**EXERCISE DESCRIPTION:** Where the records below begin, start copying, and stop after the line that contains "ACTUALIDAD (591, 2230)"; reproduce every line exactly but omit pictures.

**SUPPLIED RECORDS:**
━━━━━━━━━━
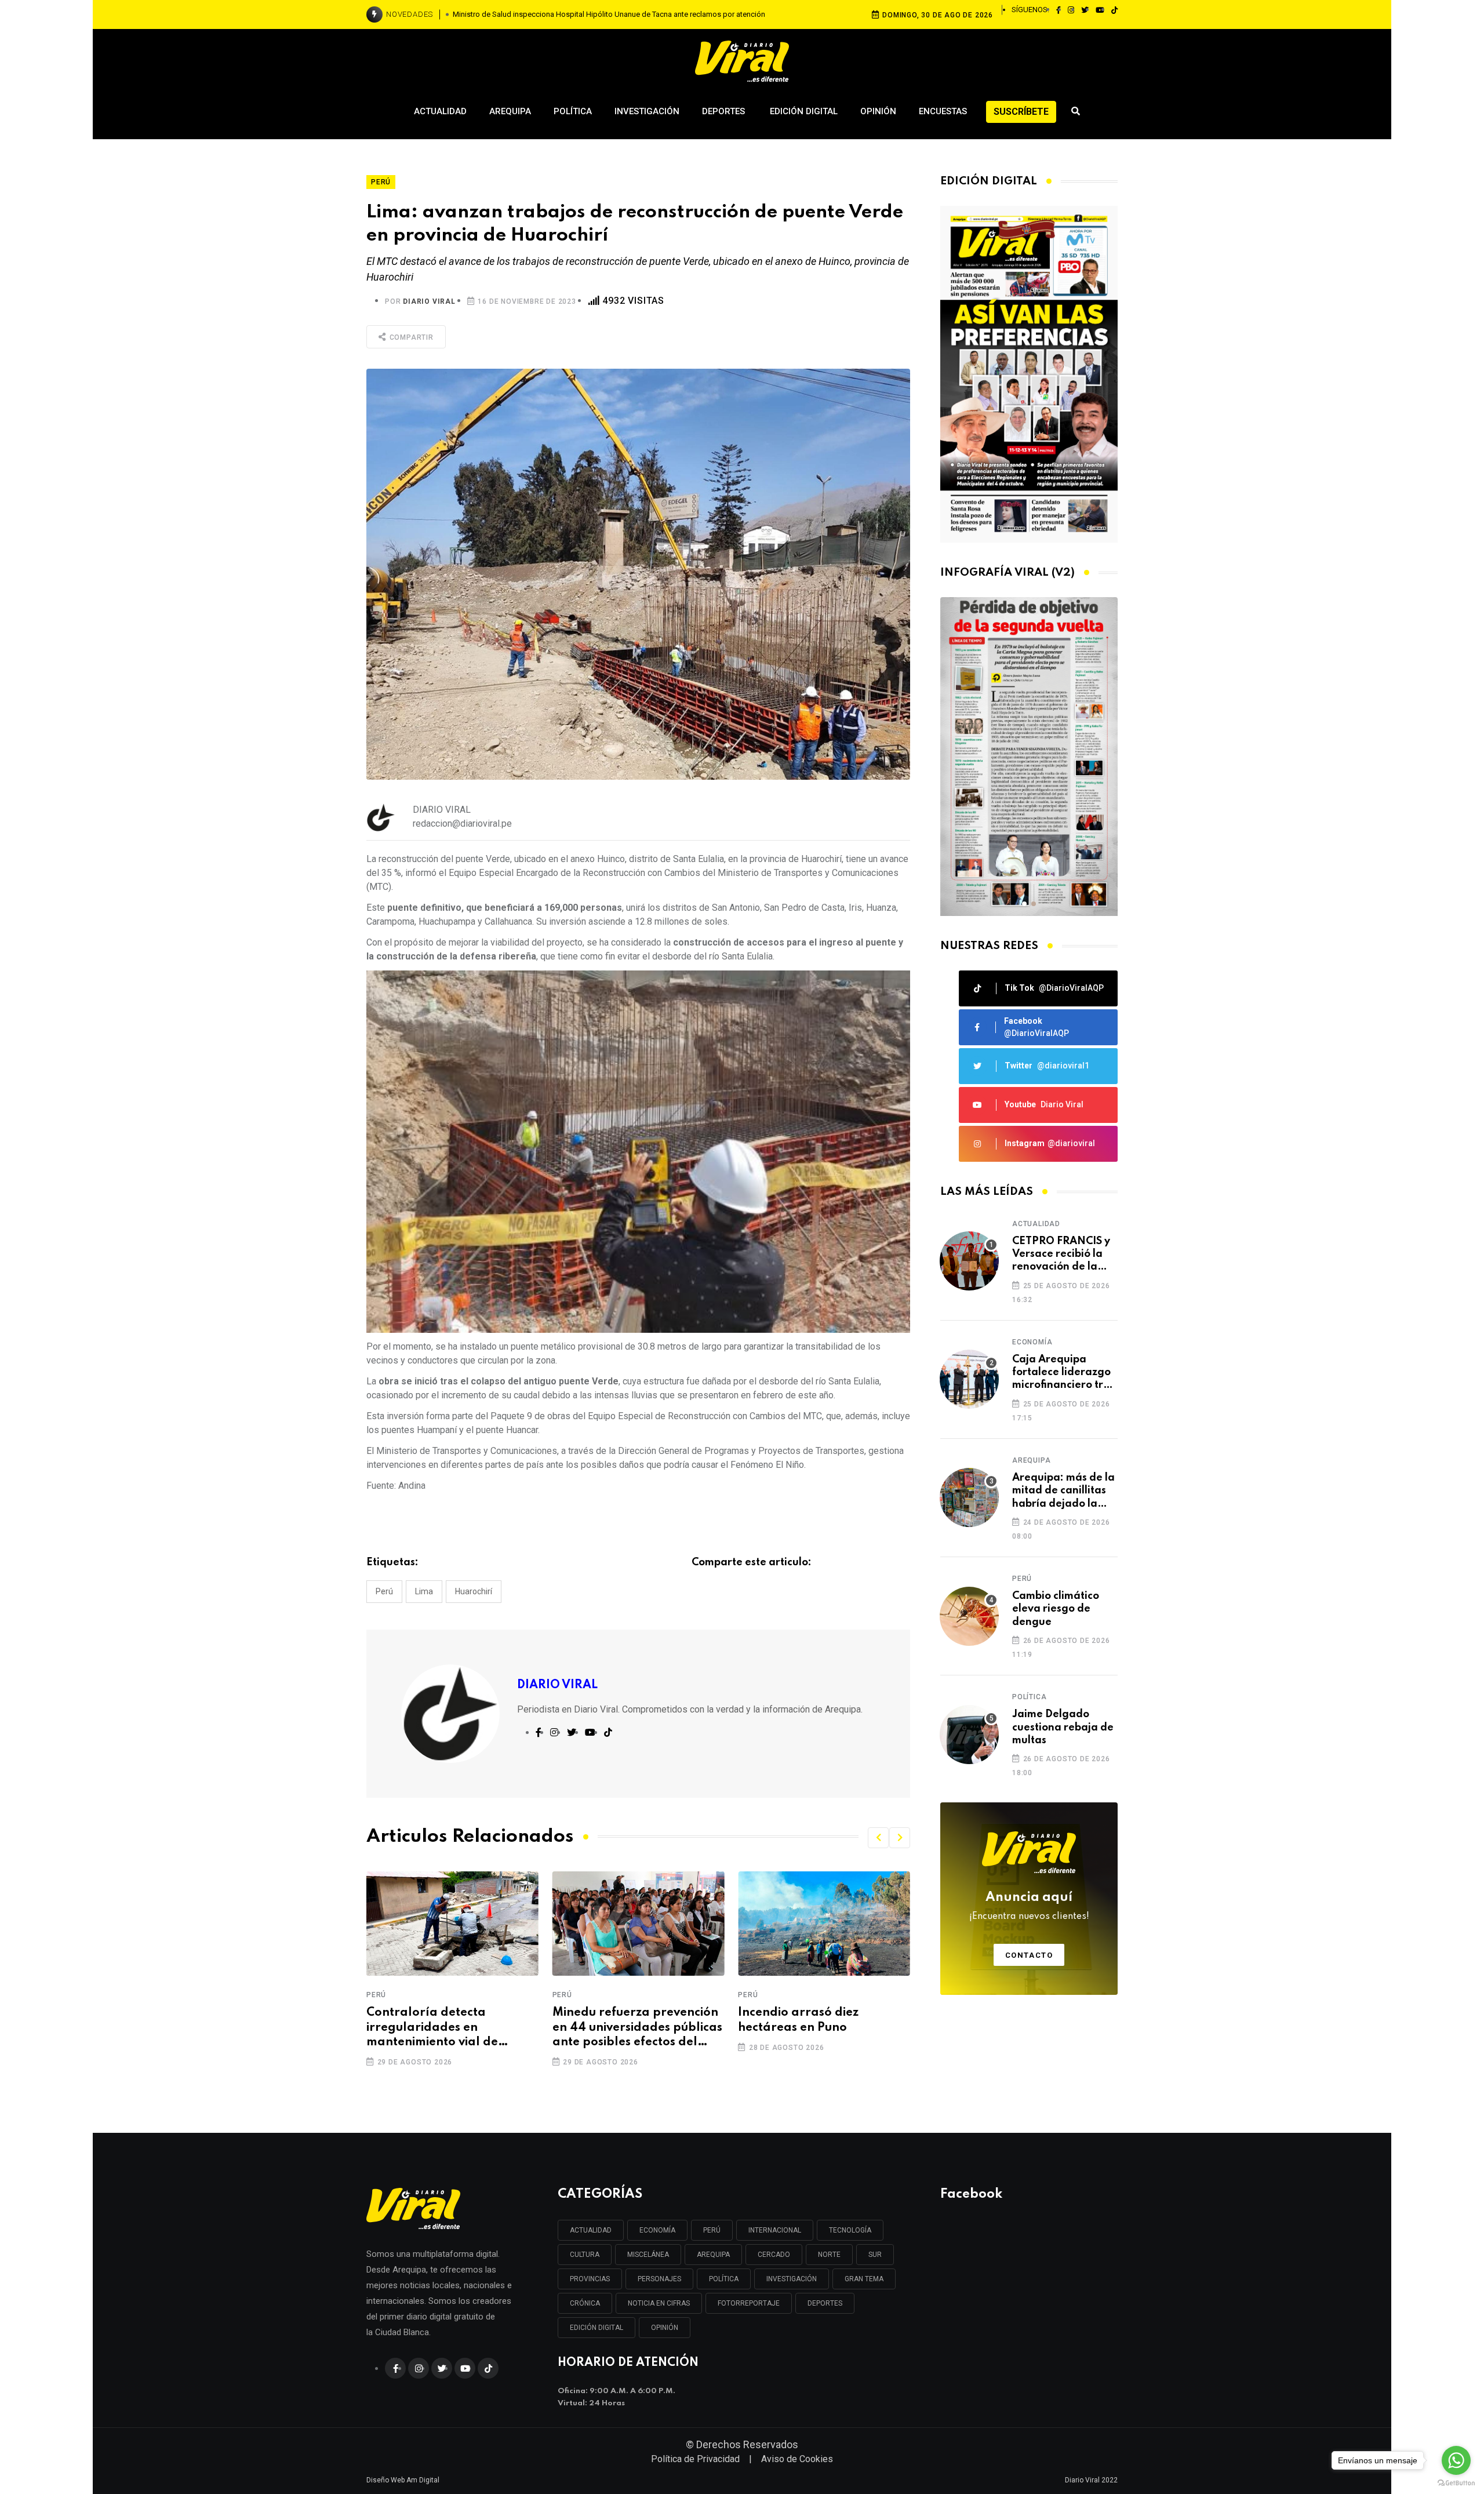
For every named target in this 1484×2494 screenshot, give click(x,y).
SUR (875, 2255)
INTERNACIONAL (774, 2230)
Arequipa (510, 111)
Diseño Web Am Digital (402, 2480)
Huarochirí (473, 1591)
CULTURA (584, 2255)
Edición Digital (804, 111)
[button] (878, 1837)
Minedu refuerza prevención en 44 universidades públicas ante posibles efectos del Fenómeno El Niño (451, 2028)
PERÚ (712, 2230)
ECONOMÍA (657, 2230)
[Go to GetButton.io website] (1456, 2482)
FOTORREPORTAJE (749, 2303)
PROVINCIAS (590, 2279)
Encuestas (943, 111)
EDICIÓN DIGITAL (596, 2328)
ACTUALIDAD (591, 2230)
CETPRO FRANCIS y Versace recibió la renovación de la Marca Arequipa (1061, 1255)
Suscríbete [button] (1021, 111)
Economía (1032, 1342)
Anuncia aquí (1029, 1906)
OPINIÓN (664, 2328)
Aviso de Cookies (797, 2458)
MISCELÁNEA (648, 2255)
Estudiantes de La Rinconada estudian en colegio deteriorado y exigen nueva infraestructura (609, 14)
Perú (384, 1591)
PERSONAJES (659, 2279)
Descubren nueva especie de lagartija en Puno (820, 2020)
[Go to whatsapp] (1456, 2460)
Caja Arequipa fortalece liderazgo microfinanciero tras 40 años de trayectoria (1063, 1373)
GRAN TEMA (864, 2279)
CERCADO (774, 2255)
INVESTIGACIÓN (791, 2279)
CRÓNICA (585, 2303)
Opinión (878, 111)
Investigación (646, 111)
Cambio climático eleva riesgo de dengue (1055, 1609)
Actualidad (440, 111)
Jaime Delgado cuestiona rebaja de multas (1063, 1727)
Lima (424, 1591)
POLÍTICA (724, 2279)
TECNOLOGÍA (850, 2230)
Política (573, 111)
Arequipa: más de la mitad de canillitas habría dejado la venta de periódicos (1063, 1491)
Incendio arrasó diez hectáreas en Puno (612, 2020)
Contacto (1029, 1955)
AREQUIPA (713, 2255)
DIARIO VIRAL (429, 301)
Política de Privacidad (695, 2458)
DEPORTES (825, 2303)
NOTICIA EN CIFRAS (659, 2303)
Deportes (724, 111)
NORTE (829, 2255)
━━━━━━━━━━
**ANSWER BELOW:**
For every named target in this 1484×2494 screenshot, give click(x,y).
SUR (875, 2255)
INTERNACIONAL (774, 2230)
Arequipa (510, 111)
Diseño Web Am Digital (402, 2480)
Huarochirí (473, 1591)
CULTURA (584, 2255)
Edición Digital (804, 111)
[button] (878, 1837)
Minedu refuerza prevención en 44 universidades públicas ante posibles efectos del Fenómeno El Niño (451, 2028)
PERÚ (712, 2230)
ECONOMÍA (657, 2230)
[Go to GetButton.io website] (1456, 2482)
FOTORREPORTAJE (749, 2303)
PROVINCIAS (590, 2279)
Encuestas (943, 111)
EDICIÓN DIGITAL (596, 2328)
ACTUALIDAD (591, 2230)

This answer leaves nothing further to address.